En el origen, una constatación, formulada por Thomas Piketty: que la última mutación del capitalismo, de la hegemonía industrial a la financiera, pone la dominación en manos de una nueva aristocracia, en tanto que reduce el número de sus beneficiarios y refuerza la importancia del origen (la acumulación y la herencia) y en la medida en que el capital crece a un ritmo muy superior al de la economía productiva. Las exigencias de resultados cargan sobre la condición de los asalariados, conforme al gran mito ideológico de nuestro tiempo: la productividad (en otros momentos, se le llamaría sobreexplotación).

De estos hechos, se ha pasado a la constatación de un riesgo: la degradación de la situación política y social. La desigualdad es enormemente cara para un país, no solo porque cuesta dinero (en asistencia social) y se pierde talento, potencial humano y actividad económica, sino porque destruye las bases de la convivencia: el respeto y el reconocimiento mutuo. A partir de aquí las conclusiones difieren: unos temen la ruptura del status quo político (la crisis del bipartidismo sería el indicio) que ha ido estrechando cada vez más el espacio de lo posible (la sociedad de la indiferencia). Otros se preguntan si el nuevo capitalismo es compatible con la democracia y cuánto tiempo tardará en imponerse el autoritarismo posdemocrático.

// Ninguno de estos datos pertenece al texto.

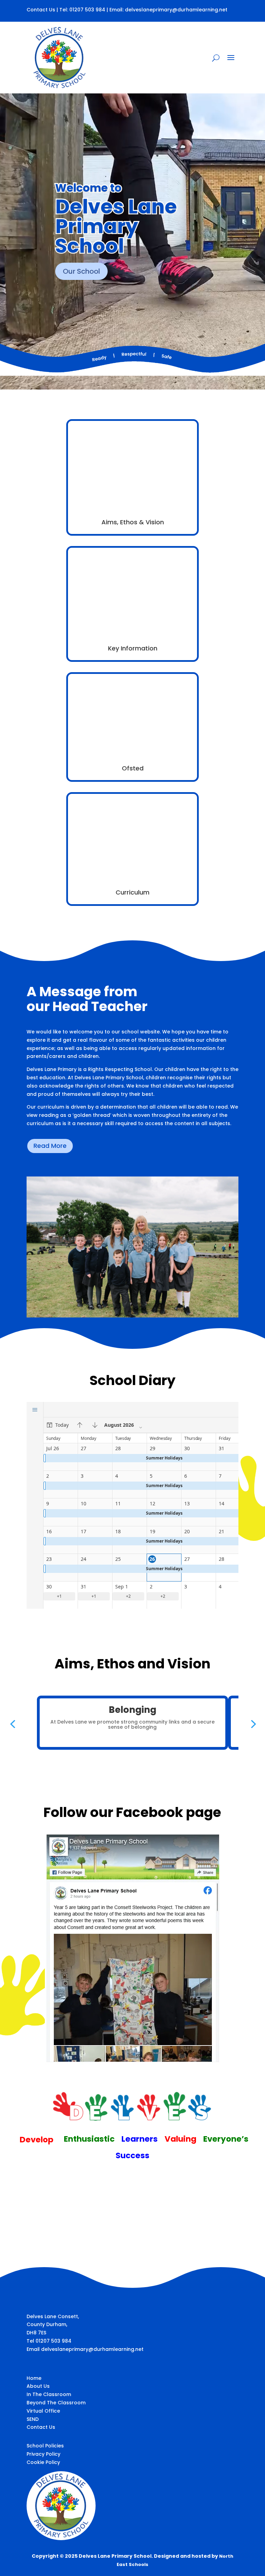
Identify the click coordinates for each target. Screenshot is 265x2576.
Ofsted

Plantear la cuestión de la desigualdad estrictamente en términos económicos, de las rentas de las que dispone cada uno, no deja de ser una simplificación interesada. Por dos razones: porque debajo de la desigualdad económica queda oculta la desigualdad política de fondo, “las relaciones de subordinación, fundamentadas en la relación salarial” (Frédéric Lordon); y porque la desigualdad tiene muchas caras y enmascararlas en las diferencias de rentas es una reducción que desnaturaliza el problema. La igualdad no es un fin en sí mismo sino un instrumento para la realización de las personas. Como dice el filósofo Harry Frankfurt: “Cuando es moralmente importante esforzarse por la igualdad siempre es porque actuar así fomentará otros valores”. Estos valores —la idea que tengamos de la vida buena— deberían ser el factor referencial del debate. Por eso, hay que ver la desigualdad en todos sus frentes, que son muchos: desigualdad política, de clase, de género, de origen, de respeto, de atención, de derechos, de formación, de acceso a los instrumentos tecnológicos (el nuevo analfabetismo que puede generar una nueva dualidad social), y tantas otras.

Hay dos visiones del progreso: la que lo reduce a su dimensión económica y tecnológica (instalada hoy en el poder por la vía de los Estados corporativos) y la que lo contempla en términos de cambio en los equilibrios sociales hacia un bienestar más generalizado, potenciando la complejidad de lo humano más allá de la condición económica. Reducir las desigualdades es garantizar unas condiciones de vida digna a todas las personas. Y, en este sentido es un hito que Suiza vote en referéndum la renta básica universal el día 5 de junio. Pero esta no es sólo una cuestión económica, tiene que ver también con el respeto y el reconocimiento. La peor forma de desigualdad es la humillación. Y las humillaciones están al orden del día: violencia de género, abusos policiales, disposición de los empleados como si fueran propiedad del dueño, condiciones crediticias leoninas... Luchar contra el abuso de poder, contra la injusticia flagrante, es una forma de trabajar por la igualdad. La reducción del individuo a la condición de ciudadano Nif (competidor, contribuyente, consumidor) es condenarlo a la aceptación resignada de la subordinación, incompatible con la autonomía que requiere la condición de hombre libre. La igualdad es una cuestión política, no sólo económica, porque concierne a la libertad propia y a la de los demás.